Sir David Attenborough has played an important role in the carnivorous plant community, by showcasing carnivorous plants in his documentaries and raising awareness about the need for conservation. He is a patron of the Carnivorous Plant Specialist Group, and surely an inspiration to everybody who was at the conference. He's even had a Nepenthes species named after him! Personally, Sir David has inspired me to always be curious about the natural world, to work hard in the research that I do, and to follow my passion for science communication. I hope that I can do him proud (even though he has no idea who I am!)
We were lucky enough to watch on as Sir David was presented with a gift from the carnivorous plant community: a beautiful painting of Nepenthes attenboroughii by the botanical artist Lucy Smith. I know my photos are unfortunately blurry, but I think you can still see how delighted he was! The room had such a vibrant energy because of him, and his small speech was full of gratitude and even a few jokes!
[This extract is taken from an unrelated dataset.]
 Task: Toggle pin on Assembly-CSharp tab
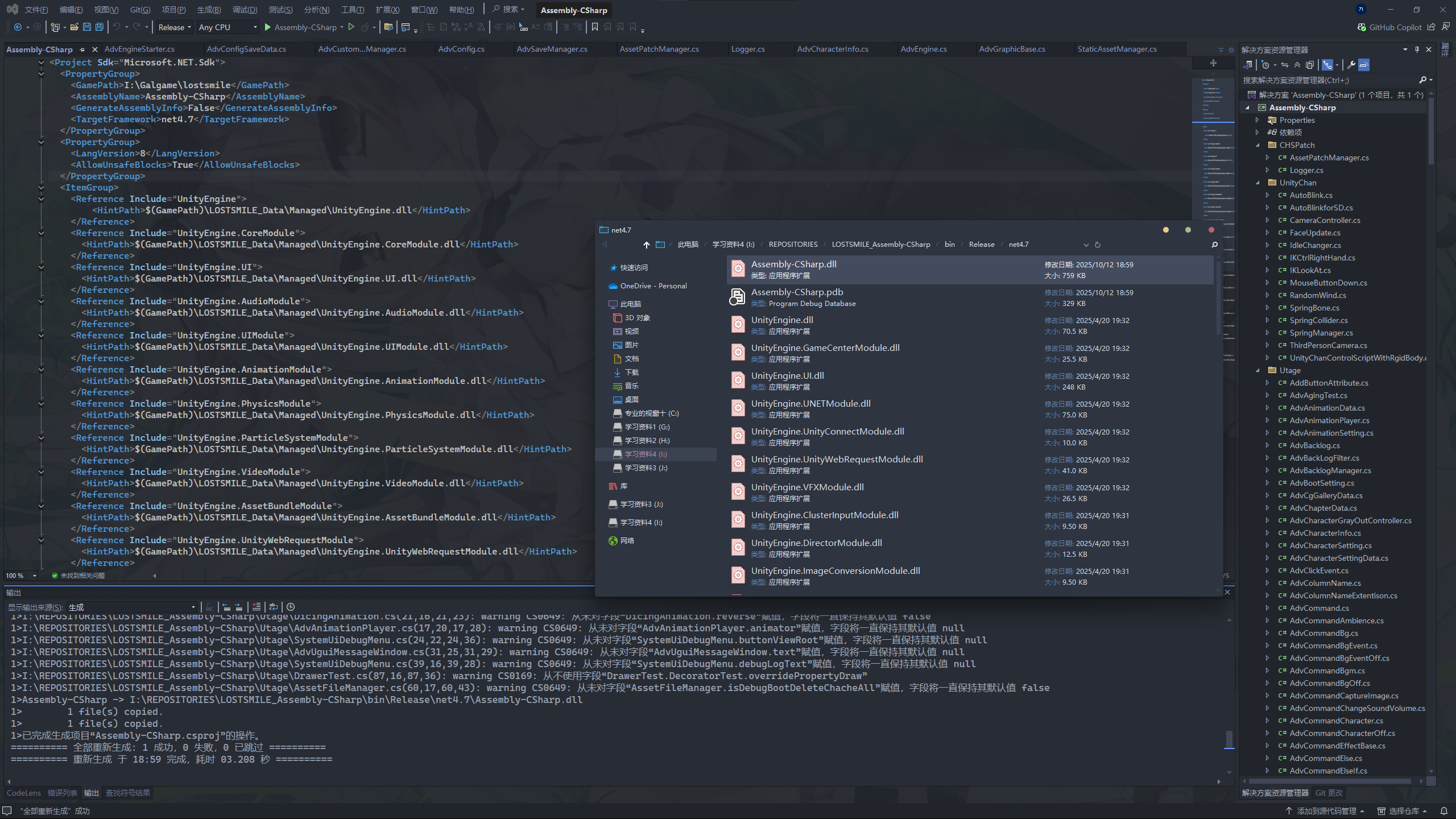tap(82, 49)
I am so so grateful that I got to be part of this experience, and I don't think it's something I will ever forget.
Finally, to finish off my ICPS conference adventures, I had the opportunity to go to a very special place, the home of another great idol of mine: Charles Darwin! As we walked through Down House, we got to listen to the virtual voice of (can you guess it?) Sir David Attenborough, as he explained all sorts of interesting facts - for example, did you know that Charles Darwin married his own cousin? We also explored Darwin's beautiful blue glasshouse, where he conducted some of the very first experiments on carnivorous plants! I loved it, it's pretty much exactly what I would want to have, if I could have my own glasshouse one day...
Of course, there were plenty of colourful flowers all throughout the glasshouse and the beautiful gardens, and there's even a few plots for all of Darwin's outdoor plant experiments with weeds and with veggies. Seeing this place was an absolute highlight for me, I would definitely recommend a visit to it, for anybody who is interested in the life and work of Charles Darwin.
And that's it! I hope you enjoyed reading a little bit about my experience of this year's International Carnivorous Plants Society Conference. Before I go, I want to say a big thank you to all of the hardworking people who organised and contributed to the conference, to all of the new friends I made over those few days, and to my PhD supervisors for supporting my attendance at interesting conferences like this. Looking forward to the next one!